09/27/2012 10:58 am ET Updated Nov 27, 2012

Atonement Blues: Breaking the Yom Kippur Fast With 'Breaking Bad'

I walk around guilty. Not all the time, thank God/Her/It/Thing/Energy/Whatever/Me/Etc. Mostly in the morning before I'm awake enough to defend myself. Mostly my guilt is for things I didn't do or for thoughts I've had that are less than positive toward others or myself. When I'm productive I feel less guilty. I wasn't raised this way. There was no particularly guilt infused subtext from my parents when I grew up. No, this is my own creation. Perhaps there's some semitic-genetic influence as in the fabled Jewish guilt, but...

Yom Kippur is, for Jews, the Day of Atonement -- the holiest day of the year when one contemplates what he/she did or might've done that requires reparation for the wrongs or injuries he/she might've caused. It seems to me that one couldn't even begin to discern these things unless one had a the feeling of guilt to lead the way. Like bread crumbs. Physical pain is often understood as the body's method to alert us/mind that something is wrong with the body. Guilt is the emotional/spiritual equivalent, except it's more virtual, even if potentially just as incapacitating. When someone tells me they felt guilty, I know they are good people at their core. Only a good person would feel that. You can't feel guilt without a sense of responsibility. Since perfection is a mere concept that has little relevance to the human experience, and since some of us still have a notion of perfection as some pristine, native spiritual state worthy of aspiring toward, then simply not being in that state can cause a chronic sense of guilt -- for not being your true self.

But all this is either academic, masturbatory or irrelevant -- the rest of the time when not feeling guilty. For me, these days perfection is simply coming up with a unified voice: a lens through which I can speak about all the things that I do and I'm interested in, pop culture very much included, that can express and tie together my sacred notion of the sublime while exposing the seriously flawed and profane aspects of my self. This, all together, might define the unique me. Or that's the hope. This is where "Breaking Bad" enters the narrative. As a professional screenwriter and playwright, and as someone who has been teaching the art and craft of script writing for nearly two decades, the AMC television series has been among the very few narratives that has recently turned me on, re-tuned me into the power of story, and woke me up from the dull lull I've been in from what has passed for a lot of commercial entertainment.

In "Breaking Bad," I experience a narrative that, at least for the first three seasons, seriously contemplated questions of ethics, morality, justification and the cost, joys, freedom, destruction and cause/effect that can come when one crosses certain societally defined lines of behavior. Karma has rarely been on such succinct display and followed on such a tightly woven and specific canvas. And it's amazingly, outrageously entertaining. Now that's the kind of religious teaching that I want to swallow.

Religious? Where's the divine in all this? Answer: Where isn't it?

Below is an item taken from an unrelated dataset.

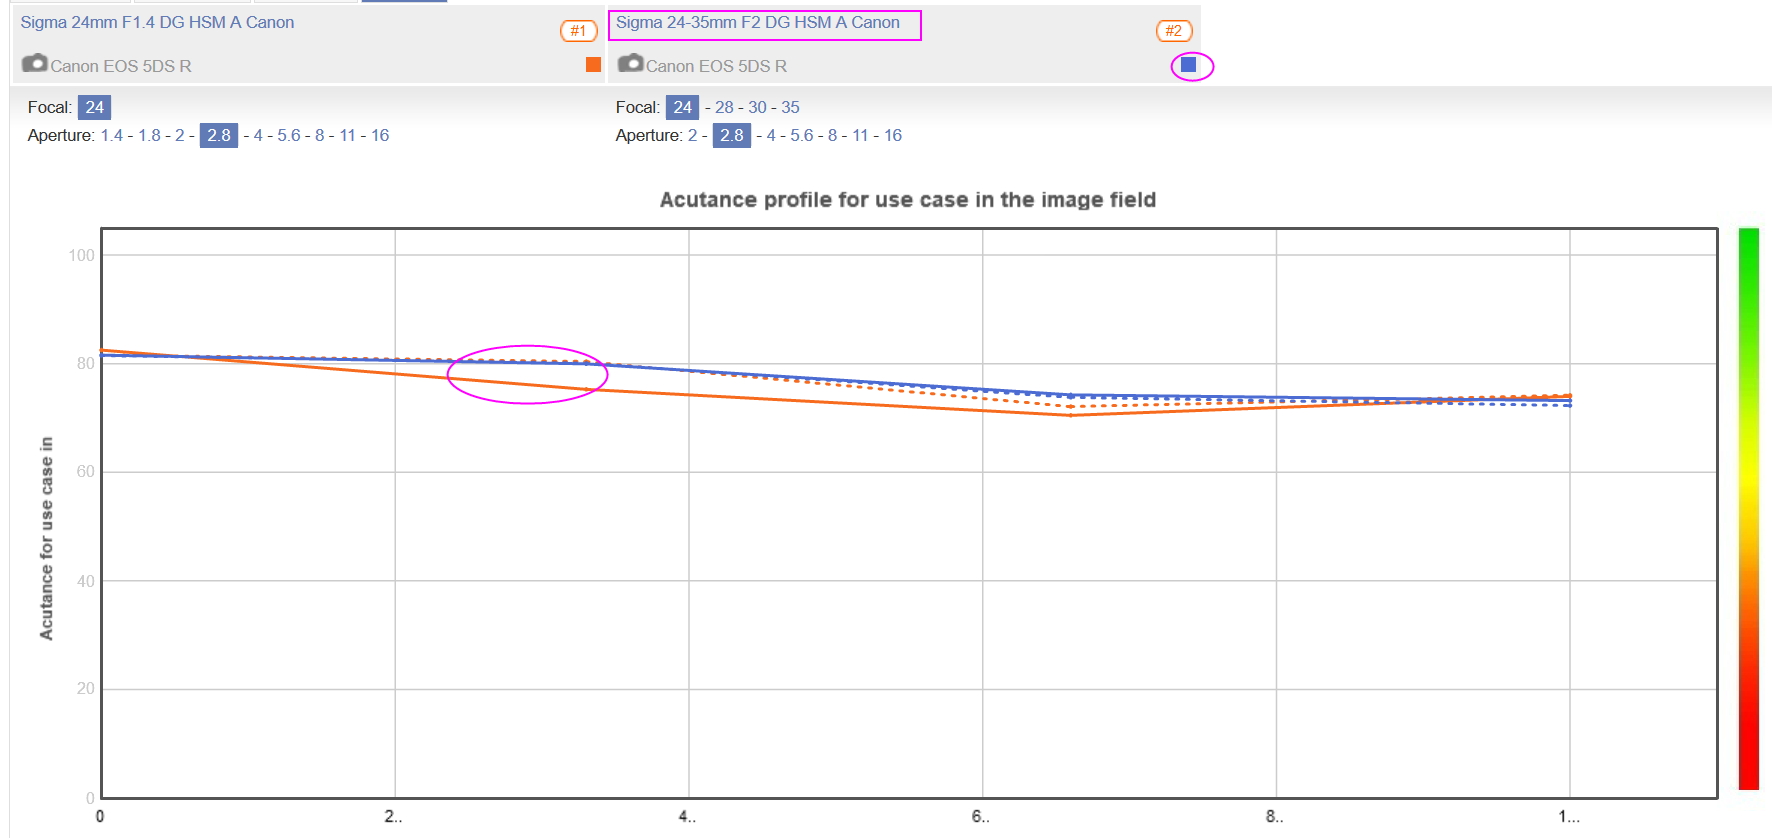This screenshot has height=838, width=1772.
Task: Click the camera icon beside first Canon EOS 5DS R
Action: (35, 64)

In "Breaking Bad," every episode is a day of atonement, if not for each character as it often is, it is for me. I rarely walk away from watching an episode feeling ebullient. I often feel a strange combination of emotions ranging from a sense of guilt for being complicit in the show's narrative, to trying to understand what I would do if I found myself in Walt's or Jesse's or Skyler's body. How would I live with myself? How would my body literally feel? (Isn't this, at least in part, the point of observing The Passion, to be at one with the passionate, agonizing suffering Christ?). Skyler nearly drowns herself, but keeps living for her children. Jesse, the beating heart of the show, barely band-aides his understandable and inconsolable grief with and without the aid of drugs, while Walt, our fearless voyager, takes his cross-over into the land of marginalized (he, so far, doesn't hurt pure innocents) ethics and rides out to tip of the living, where humankind stops and gods begin. It's easy to see him as Icarus flying too close to the sun. It's easy to feel the human suffering of humankind with an almost Christ-like expiation that just exists on numerous levels throughout all strata of society. Not that any of the characters are meant to be metaphors for God. And I'm not attempting to belittle anyone's sacred beliefs with profane comparisons. I'm referring to the state of suffering that, at least for most of the great religions, refer to and/or rely on to motivate and instruct. Bogus or not, agree or not, it's effective stuff.

Especially since the source and cause of the vast majority of suffering on "Breaking Bad" is due to some earlier transgression -- this cycle of cause-and-effect pain, the perpetuation of suffering -- all for some original noble if almost innocent cause, not unlike the notion of original sin itself, continues to fascinate and hopefully illuminate the faithful observers and fans.

And this is the power of narrative -- and this ties together my experience of a popular television show and Yom Kippur. My goal to unify. The break-fast Yom Kippur celebration that I was scheduled to attend was abruptly canceled only hours before when the host, my dear old friend, had a sudden aphasia and was rushed to the ER. On this evening of the Day of Atonement, I have my share to contemplate -- not only the suffering I might have caused others but for my agreement that suffering of all kinds even exists as part of the human condition. I'll also say a little prayer for my friend.